Today’s learning is dedicated to Her Majesty, Queen Elizabeth the Second. The UK is enjoying a special extended holiday weekend to celebrate the historic milestone of the Queen’s Platinum Jubilee, marking 70 years of service, making her the longest-reigning incumbent monarch and the longest-reigning female monarch in recorded history.
It’s fascinating that when we acknowledge the achievements of people, we don’t only take note of a once-off unique successful feat. Still, there’s a special accolade we give for being the longest standing at something.
This means that even if someone wasn’t particularly good at something if they did it for a very long time they are seen as great.
Why is that? And what does that tell us about relationships?
So this weekend is also Shavuos, which marks the giving of the Torah on Mount Sinai 3334 years ago, and there’s a reference to it in the name of this week’s Parsha.
The Rabbis say that the Torah was given in three things: Fire, water and =Bamidbar – in the wilderness.

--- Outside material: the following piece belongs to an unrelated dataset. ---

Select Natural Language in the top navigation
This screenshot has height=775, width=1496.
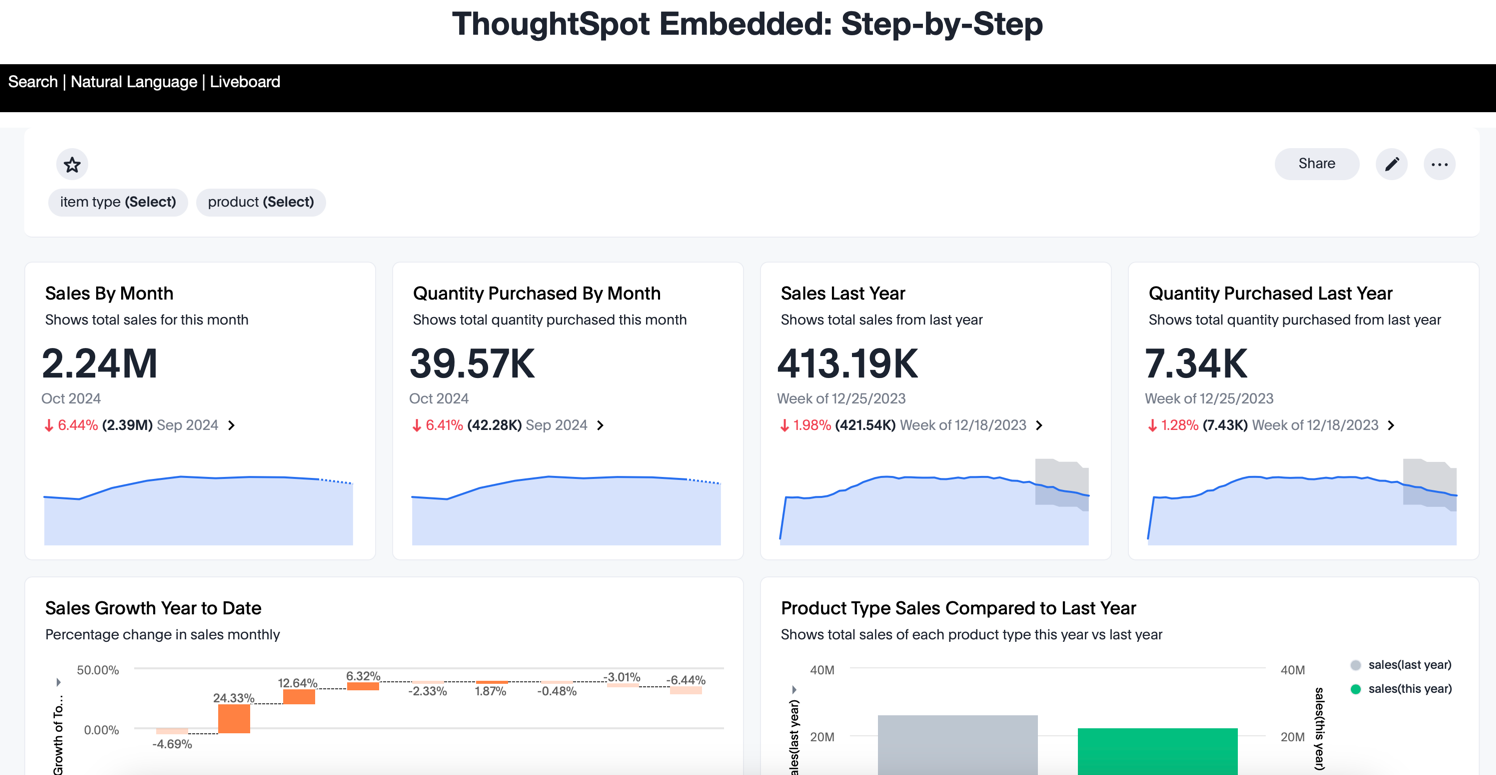tap(135, 81)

While there is certainly a simple physical explanation for each of them, the Chassidic masters explain a deeper spiritual meaning:
- Fire, which always rises up, signifies the desire to strive and reach great spiritual heights
- Water, which spreads and always takes on the contours of the vessel which contains it, embodies the yearning for connection, love and affection
- And because the Wilderness is by definition empty and ownerless, it illustrates the concept of humility, receptiveness and openness.
But here’s the thing, while all these attributes are great and essential to learning Torah and attaining wisdom – they only ever work if they are done consistently and constantly.
We know that a pot won’t ever come to boil unless it is on a constant flame for a long time. Even a huge flame which only ignites intermittently won’t succeed in boiling the pot.
So too a tiny drop of water has immense potential to shape even the hardest rock when it falls constantly on the same spot for a long time; something a single massive downpour of water can’t do.
The vast openness of the wilderness is only real and felt if it’s really ownerless and empty all the time. One small petrol station breaks the silence and ruins the effect.
At the end of a person’s life, they are remembered for what they always did, or perhaps even what they never did. Those who eulogise them speak of what they stood for, not what they once did.
Relationships are built on the same paradigm. They are also defined more by what we do most or do least, then by what we sometimes manage to do.
And this is also where relationships fall. I see this breakdown so often, when one of the partners is calling out for connection, almost begging for attention, but it falls on deaf ears. And then when it is finally heard, the response is to do something big and drastic, like go away for a weekend to Paris.
But here’s the thing – a once-off trip to Paris won’t work. To solve the problem you need consistency and constant action that stands.
So you are better off taking your spouse to the pantry for a hug and a moment of connection, every single day, than a once-off trip to Paris.